Python License: MIT Markdown PyPI package Version

A robust Python library for intelligently chunking Markdown documents while preserving structural integrity and maintaining context.

📋 Overview

Markdown Chunker helps you divide large Markdown files into smaller, more manageable chunks while preserving the structure, meaning, and context of the original document.
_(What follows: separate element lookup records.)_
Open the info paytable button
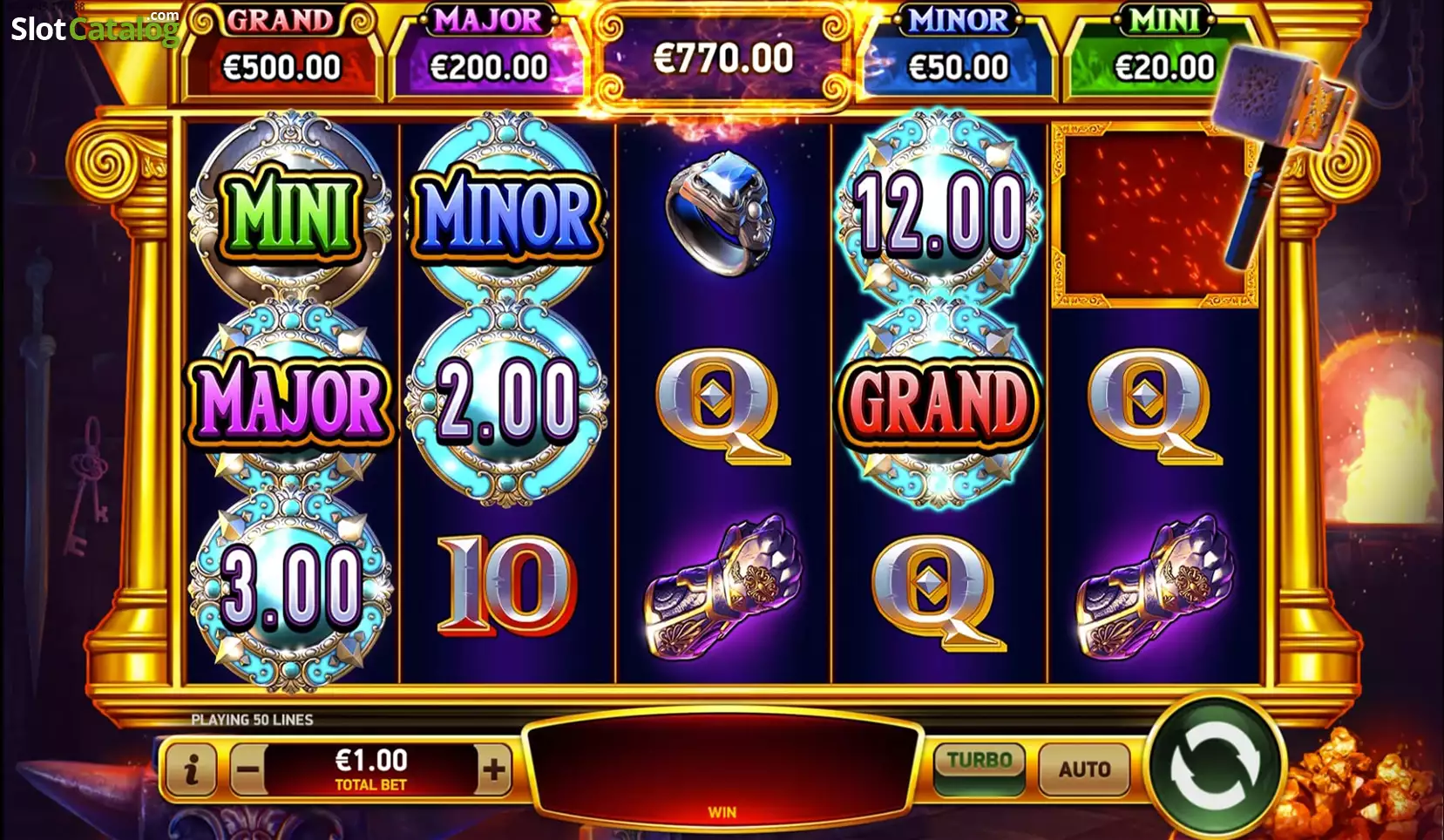The width and height of the screenshot is (1444, 840). [x=191, y=769]
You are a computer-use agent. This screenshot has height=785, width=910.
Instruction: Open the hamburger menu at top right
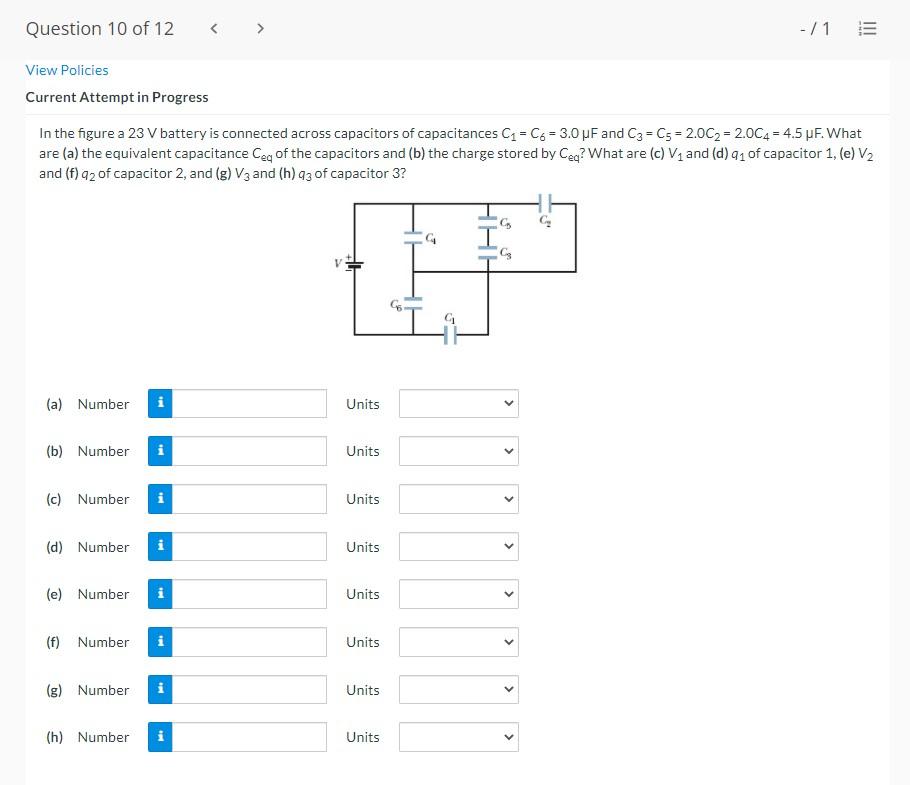867,28

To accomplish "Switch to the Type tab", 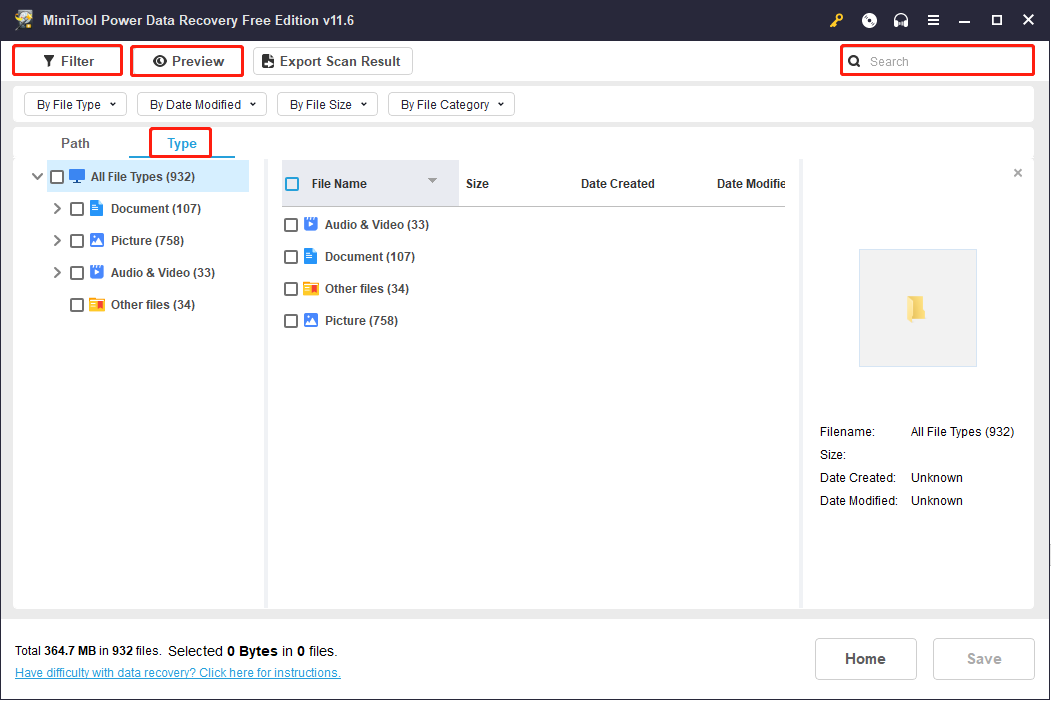I will [181, 144].
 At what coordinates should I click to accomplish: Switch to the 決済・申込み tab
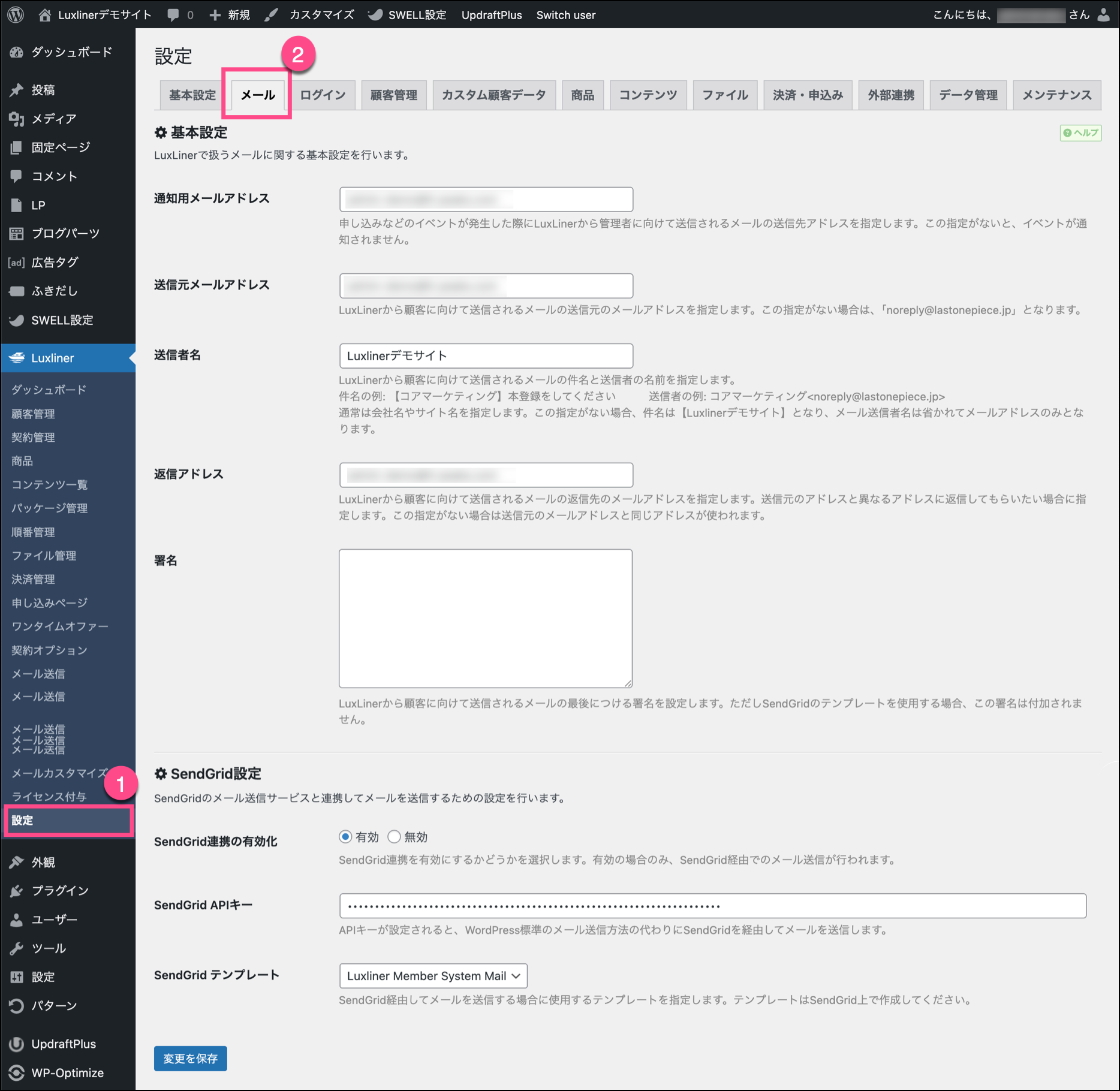pyautogui.click(x=808, y=95)
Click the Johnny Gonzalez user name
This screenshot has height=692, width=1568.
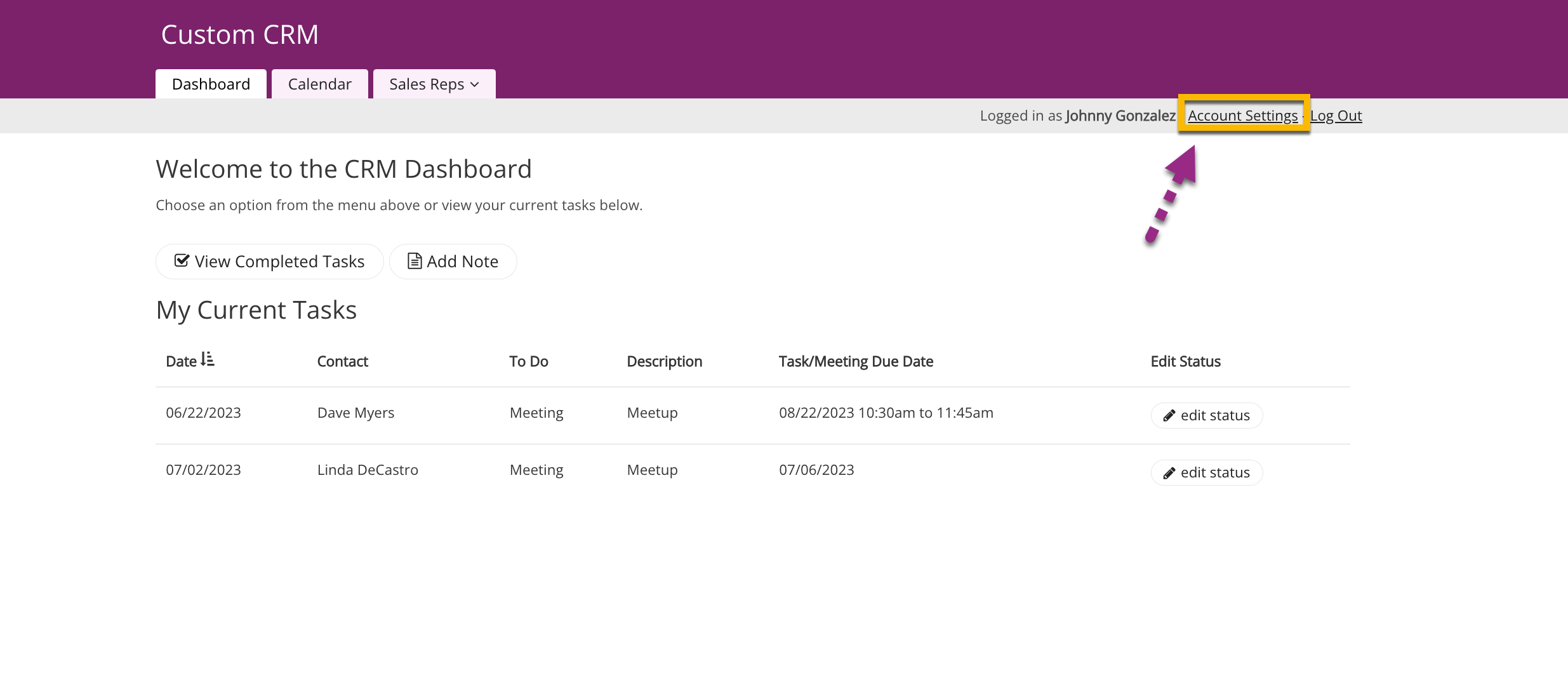[x=1120, y=116]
It's ideal for:

  • Integrating long documents with AI models that have token limits
  • Creating semantic chunks for vector databases
  • Preparing content for efficient processing by NLP systems
  • Splitting documents for parallel processing while maintaining integrity

✨ Features

  • 🧠 Smart Chunking: Splits Markdown documents intelligently, preserving structure and meaning
  • 🔍 Content-Aware: Handles various Markdown elements with specialized intelligence:
    • Headings (never split)
    • Tables (split with headers preserved)
    • Code blocks (kept intact)
    • Lists (split between items)
    • Blockquotes (split at paragraph boundaries)
    • Footnotes (kept with their references when possible)
    • YAML Front Matter (kept intact)
    • HTML (preserves tag structure)
  • 🔄 Automatic Header/Footer Detection: Identifies and removes repeating headers and footers
  • 🚫 Duplicate Prevention: Automatically detects and removes duplicate chunks
  • ⚙️ Configurable Size Constraints: Customize minimum and maximum chunk sizes
  • 🏗️ Structure Preservation: Maintains Markdown syntax and document structure
  • 📝 Metadata Generation: Optionally adds metadata in each chunk as YAML front matter
  • ⚡ Parallel Processing: Efficiently processes large documents using multiple cores

🔧 Installation

# Install from PyPI (recommended)
pip install markdown-chunker

# Install the development version directly from GitHub
pip install git+https://github.com/hadjebi/markdown_chunker.git

🚀 Quick Start

from markdown_chunker import MarkdownChunkingStrategy

# Create a chunking strategy with default configuration
strategy = MarkdownChunkingStrategy(add_metadata=True)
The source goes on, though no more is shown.